Udea melanostictalis

Scientific classification
- Kingdom: Animalia
- Phylum: Arthropoda
- Class: Insecta
- Order: Lepidoptera
- Family: Crambidae
- Genus: Udea
- Species: U. melanostictalis
- Binomial name: Udea melanostictalis (Hampson in Poulton, 1916)
- Synonyms: Pionea melanostictalis Hampson in Poulton, 1916;

= Udea melanostictalis =

- Authority: (Hampson in Poulton, 1916)
- Synonyms: Pionea melanostictalis Hampson in Poulton, 1916

Species of moth

Udea melanostictalis is a moth in the family Crambidae. It was described by George Hampson in 1916. It is found in Kenya.

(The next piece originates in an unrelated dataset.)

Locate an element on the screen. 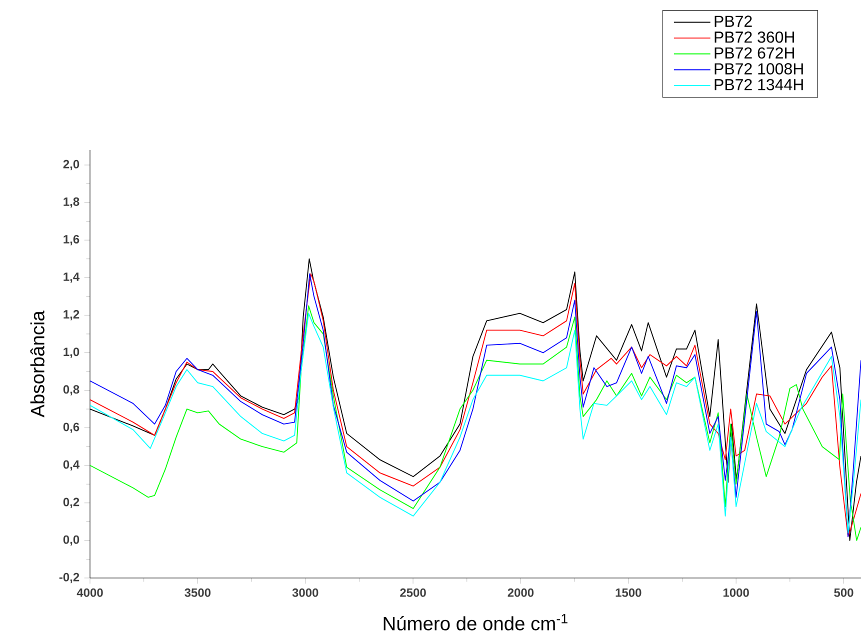  legend-label: PB72 is located at coordinates (733, 22).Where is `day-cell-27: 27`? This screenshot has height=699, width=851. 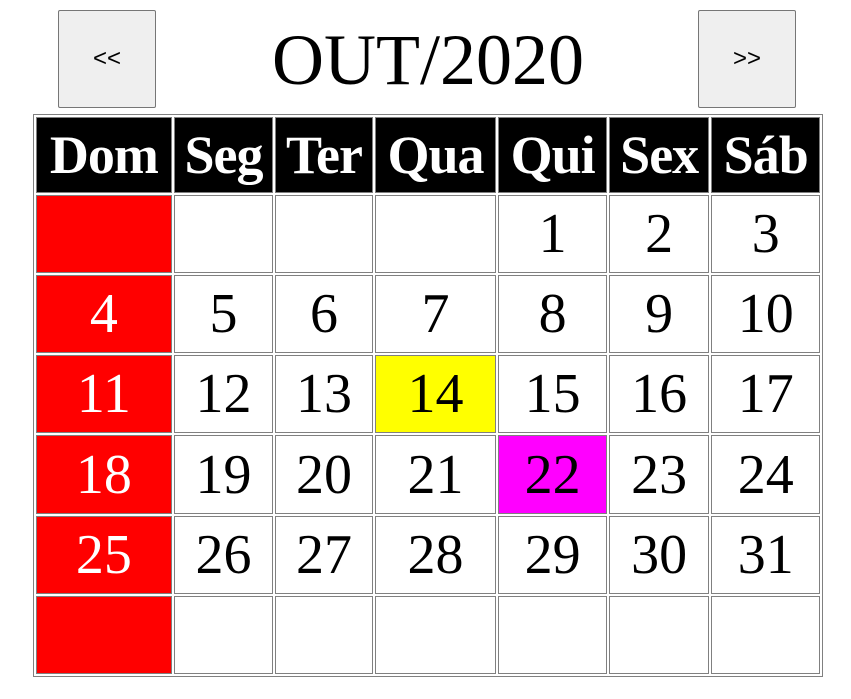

The wingspan is about 16 mm. The forewings are whitish, tinged and irrorated (sprinkled) with brown. The costal area is browner and there are small antemedial black spots on the subcostal and median nervures, vein 1 and above the inner margin, as well as a black point in the cell towards the extremity and discoidal bar. The postmedial line is black, dentate to vein 4, then with an oblique bar to vein 2, then retracted to below the end of the cell and excurved at the submedian fold and slightly above the inner margin. There is also a curved series of blackish points just before the termen and a terminal series. The hindwings are whitish suffused with red brown and with traces of a curved brown postmedial line. There is also a terminal series of slight brown points.